My father continues to ask me for money. I wrote off what I have lent him over the years long ago, but with a family of my own to support I can no longer “write off” anything.
I recently told him I can no longer lend him money. How can I help him understand that he needs help budgeting and should be communicating with my mother?
— Not a Loan Officer
Dear Not a Loan:
Your mother might have some awareness of your father’s financial chicanery. At this stage you should meet with them, together, in order to discuss next steps for them. What if one of them becomes ill or incapacitated? What are their intentions for the later stages of their lives? Realistically, what is your ability to assist them?
Approach them with a loving and open attitude.
Dear Amy, I’ve been best friends with “Sam” for seven years now. We’ve always had a great friendship and have always been close. Unfortunately, her husband and I don’t get along.
I look past that for the sake of our friendship. About a year ago, Sam, her husband and her child invited me to share an apartment. Everything went well for the most part. I avoid her husband, so there is no conflict. I usually spend a lot of time at work or in my room.
A few days ago, Sam’s husband and I got into an argument. Sam decided to take her husband’s side. And without speaking to me she gave our landlord her notice to move.
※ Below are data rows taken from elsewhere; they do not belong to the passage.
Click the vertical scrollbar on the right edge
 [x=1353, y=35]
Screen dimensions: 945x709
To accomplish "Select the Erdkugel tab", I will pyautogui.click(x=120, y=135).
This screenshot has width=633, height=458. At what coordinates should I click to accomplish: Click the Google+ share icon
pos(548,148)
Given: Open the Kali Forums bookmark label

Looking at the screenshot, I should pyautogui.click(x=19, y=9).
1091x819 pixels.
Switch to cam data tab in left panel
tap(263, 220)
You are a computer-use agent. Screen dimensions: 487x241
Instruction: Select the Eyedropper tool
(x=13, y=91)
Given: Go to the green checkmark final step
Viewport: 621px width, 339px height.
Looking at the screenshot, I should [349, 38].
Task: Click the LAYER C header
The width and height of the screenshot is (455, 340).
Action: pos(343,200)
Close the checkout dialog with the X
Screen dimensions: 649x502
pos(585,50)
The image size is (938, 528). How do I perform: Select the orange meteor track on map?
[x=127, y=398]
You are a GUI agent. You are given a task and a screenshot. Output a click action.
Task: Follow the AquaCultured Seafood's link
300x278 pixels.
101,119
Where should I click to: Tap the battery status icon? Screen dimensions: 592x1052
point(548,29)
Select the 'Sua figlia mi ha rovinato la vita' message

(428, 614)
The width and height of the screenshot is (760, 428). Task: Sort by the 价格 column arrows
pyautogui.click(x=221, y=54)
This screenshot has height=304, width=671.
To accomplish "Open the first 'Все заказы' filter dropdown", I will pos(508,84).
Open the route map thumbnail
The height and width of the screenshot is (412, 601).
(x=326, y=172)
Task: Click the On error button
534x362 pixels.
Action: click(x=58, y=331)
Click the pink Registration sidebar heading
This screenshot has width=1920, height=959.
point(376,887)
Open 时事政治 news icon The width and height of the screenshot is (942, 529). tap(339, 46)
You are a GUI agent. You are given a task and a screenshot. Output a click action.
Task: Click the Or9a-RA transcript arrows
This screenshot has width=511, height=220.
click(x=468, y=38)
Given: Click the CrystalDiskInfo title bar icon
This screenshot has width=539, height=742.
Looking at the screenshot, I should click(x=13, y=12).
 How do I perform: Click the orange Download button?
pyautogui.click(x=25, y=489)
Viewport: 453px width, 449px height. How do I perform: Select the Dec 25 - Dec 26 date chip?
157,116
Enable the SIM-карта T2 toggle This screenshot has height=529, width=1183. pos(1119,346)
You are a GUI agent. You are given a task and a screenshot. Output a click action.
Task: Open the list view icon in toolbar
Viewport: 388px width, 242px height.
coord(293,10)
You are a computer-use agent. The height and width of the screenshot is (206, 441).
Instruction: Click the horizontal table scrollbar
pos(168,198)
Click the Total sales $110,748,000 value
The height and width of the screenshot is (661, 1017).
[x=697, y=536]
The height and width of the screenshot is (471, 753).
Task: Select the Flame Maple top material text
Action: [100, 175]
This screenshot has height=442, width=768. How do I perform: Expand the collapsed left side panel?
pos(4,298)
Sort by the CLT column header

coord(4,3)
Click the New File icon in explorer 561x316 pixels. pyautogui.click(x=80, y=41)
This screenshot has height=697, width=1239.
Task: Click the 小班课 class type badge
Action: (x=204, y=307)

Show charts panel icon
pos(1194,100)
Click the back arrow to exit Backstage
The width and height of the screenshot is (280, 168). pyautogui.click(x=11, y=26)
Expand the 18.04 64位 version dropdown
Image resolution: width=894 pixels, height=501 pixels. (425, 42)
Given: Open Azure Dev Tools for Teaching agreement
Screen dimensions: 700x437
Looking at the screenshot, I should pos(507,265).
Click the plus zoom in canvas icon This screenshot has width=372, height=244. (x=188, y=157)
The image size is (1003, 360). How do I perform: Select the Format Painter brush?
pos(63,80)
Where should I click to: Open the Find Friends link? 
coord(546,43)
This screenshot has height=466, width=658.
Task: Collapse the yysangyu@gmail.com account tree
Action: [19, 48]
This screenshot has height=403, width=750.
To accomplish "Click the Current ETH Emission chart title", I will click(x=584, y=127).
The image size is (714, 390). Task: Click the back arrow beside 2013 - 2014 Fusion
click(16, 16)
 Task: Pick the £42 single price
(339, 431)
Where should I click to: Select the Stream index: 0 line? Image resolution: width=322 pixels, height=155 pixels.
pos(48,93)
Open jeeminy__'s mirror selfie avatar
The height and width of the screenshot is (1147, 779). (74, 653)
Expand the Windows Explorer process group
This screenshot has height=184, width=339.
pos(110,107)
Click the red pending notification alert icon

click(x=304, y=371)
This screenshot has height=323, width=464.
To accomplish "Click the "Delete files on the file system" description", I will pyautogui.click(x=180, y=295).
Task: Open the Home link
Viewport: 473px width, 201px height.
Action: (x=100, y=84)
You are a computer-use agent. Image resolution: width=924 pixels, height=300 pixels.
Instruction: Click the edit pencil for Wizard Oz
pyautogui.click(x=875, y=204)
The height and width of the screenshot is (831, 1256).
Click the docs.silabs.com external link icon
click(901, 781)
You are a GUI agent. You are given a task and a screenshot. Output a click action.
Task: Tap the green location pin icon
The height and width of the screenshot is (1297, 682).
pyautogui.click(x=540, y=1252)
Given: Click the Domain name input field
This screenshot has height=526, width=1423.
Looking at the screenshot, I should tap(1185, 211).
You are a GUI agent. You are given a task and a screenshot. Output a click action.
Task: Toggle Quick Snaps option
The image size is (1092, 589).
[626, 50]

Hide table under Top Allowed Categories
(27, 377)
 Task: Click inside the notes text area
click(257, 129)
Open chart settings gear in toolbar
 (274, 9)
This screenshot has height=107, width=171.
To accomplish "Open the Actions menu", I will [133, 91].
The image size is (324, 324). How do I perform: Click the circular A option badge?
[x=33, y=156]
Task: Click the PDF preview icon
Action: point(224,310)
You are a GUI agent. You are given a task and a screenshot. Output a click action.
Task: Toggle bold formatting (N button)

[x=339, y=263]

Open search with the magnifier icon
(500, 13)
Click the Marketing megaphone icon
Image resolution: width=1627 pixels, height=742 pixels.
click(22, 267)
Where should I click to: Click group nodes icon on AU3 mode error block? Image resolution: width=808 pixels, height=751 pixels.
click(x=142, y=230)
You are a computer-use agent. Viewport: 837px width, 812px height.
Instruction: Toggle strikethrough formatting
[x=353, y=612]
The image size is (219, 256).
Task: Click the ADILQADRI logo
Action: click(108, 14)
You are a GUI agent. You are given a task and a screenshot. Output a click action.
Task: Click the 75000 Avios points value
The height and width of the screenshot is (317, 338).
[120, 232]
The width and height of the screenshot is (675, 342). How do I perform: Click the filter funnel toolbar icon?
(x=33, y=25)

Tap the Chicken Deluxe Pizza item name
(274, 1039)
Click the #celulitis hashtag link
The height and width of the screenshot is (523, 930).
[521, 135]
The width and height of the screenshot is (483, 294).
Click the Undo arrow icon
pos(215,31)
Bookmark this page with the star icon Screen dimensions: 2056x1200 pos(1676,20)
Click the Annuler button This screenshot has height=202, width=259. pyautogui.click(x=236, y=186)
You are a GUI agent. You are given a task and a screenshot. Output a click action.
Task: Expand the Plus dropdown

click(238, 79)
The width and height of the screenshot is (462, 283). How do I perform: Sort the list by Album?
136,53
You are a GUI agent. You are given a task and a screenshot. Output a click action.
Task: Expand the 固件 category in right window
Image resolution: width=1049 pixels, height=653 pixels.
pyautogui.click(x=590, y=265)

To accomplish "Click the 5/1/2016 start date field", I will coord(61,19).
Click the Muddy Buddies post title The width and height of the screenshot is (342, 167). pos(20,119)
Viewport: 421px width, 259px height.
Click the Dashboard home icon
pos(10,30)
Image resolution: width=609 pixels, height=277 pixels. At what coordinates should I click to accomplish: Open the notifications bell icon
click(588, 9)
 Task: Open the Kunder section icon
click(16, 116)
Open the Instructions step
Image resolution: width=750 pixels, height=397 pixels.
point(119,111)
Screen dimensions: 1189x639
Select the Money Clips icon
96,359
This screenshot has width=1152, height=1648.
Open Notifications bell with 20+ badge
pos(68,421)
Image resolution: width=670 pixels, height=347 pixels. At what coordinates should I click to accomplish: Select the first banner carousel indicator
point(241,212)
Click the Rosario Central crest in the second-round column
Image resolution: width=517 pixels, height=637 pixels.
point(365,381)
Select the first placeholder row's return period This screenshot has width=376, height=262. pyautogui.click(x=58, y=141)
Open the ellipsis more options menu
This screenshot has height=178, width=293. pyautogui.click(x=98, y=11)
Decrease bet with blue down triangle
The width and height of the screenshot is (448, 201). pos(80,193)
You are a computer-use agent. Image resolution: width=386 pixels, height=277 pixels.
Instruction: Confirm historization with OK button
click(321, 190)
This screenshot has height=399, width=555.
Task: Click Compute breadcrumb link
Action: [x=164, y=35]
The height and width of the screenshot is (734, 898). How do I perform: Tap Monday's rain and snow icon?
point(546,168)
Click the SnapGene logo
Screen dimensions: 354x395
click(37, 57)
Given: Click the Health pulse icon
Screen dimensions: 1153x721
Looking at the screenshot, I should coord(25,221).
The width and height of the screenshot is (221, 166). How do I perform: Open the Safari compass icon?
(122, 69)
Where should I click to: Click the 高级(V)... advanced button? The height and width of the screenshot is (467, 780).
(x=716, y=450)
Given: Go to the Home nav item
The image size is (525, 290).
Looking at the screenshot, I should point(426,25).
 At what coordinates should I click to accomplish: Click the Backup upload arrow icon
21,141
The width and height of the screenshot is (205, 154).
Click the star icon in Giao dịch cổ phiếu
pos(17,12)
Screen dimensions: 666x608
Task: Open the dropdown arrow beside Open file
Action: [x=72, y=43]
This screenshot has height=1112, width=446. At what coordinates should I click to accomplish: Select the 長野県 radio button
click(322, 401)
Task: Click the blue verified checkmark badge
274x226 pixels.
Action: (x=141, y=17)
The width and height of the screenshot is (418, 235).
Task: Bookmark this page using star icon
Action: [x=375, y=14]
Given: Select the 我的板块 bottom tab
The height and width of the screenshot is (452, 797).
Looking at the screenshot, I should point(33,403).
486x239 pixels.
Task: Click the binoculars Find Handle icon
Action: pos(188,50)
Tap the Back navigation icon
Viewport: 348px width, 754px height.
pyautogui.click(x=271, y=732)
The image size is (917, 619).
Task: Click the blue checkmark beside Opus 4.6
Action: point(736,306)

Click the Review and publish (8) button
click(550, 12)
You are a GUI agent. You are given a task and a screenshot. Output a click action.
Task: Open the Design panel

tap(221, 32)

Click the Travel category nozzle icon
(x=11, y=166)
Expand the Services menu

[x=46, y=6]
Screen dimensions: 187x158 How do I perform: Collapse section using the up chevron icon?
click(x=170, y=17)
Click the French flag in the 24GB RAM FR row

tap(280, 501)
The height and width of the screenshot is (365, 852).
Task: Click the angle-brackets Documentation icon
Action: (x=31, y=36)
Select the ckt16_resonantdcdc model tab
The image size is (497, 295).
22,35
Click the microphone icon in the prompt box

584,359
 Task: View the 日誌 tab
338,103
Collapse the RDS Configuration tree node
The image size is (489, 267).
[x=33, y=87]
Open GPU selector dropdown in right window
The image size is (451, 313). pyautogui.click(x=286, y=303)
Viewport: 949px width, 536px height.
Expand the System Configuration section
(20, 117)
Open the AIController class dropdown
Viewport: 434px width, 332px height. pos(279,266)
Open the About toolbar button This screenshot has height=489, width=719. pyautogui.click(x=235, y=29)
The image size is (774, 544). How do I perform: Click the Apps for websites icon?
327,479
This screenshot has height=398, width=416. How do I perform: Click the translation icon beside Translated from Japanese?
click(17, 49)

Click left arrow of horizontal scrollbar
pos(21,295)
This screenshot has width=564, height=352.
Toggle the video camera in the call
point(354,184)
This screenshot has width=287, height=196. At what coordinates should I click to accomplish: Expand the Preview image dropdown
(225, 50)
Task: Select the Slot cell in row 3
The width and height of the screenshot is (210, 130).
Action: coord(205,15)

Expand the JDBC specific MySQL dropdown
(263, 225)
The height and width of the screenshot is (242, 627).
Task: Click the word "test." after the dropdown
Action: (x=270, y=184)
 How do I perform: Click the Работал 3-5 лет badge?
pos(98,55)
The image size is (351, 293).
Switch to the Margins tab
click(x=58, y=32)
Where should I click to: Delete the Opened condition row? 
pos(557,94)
So now she’s leaving me in a situation, because I can’t afford to stay here alone.
She doesn’t understand why I’m upset. We haven’t spoken in almost a week. I don’t want this to end our friendship!
— Home Alone
Dear Home Alone: You must face the fact that spouses most often back each other up. Sometimes this means even sacrificing a friendship. “Sam” may have seen the writing on the wall, or her husband may have pressured her to move out.
You’ll need to find other roommates. Speaking optimistically, if you find compatible people to live with, you won’t have to hide in your room. With some distance, your friendship may revive.
Dear Amy: Thank you for your response to “Furious Neighbor,” who was considering withdrawing from her neighbor’s life over an incendiary Facebook post. Here’s the line I love: “But should you continue to be a respectful and helpful neighbor to her? Yes, you should. Your behavior should reflect who you are, not who she is.”
Dear Impressed: The high volume of negative responses to my answer didn’t seem to allow for that particular thought. Ultimately, we should all seek ways to reconcile. Thank you for noticing.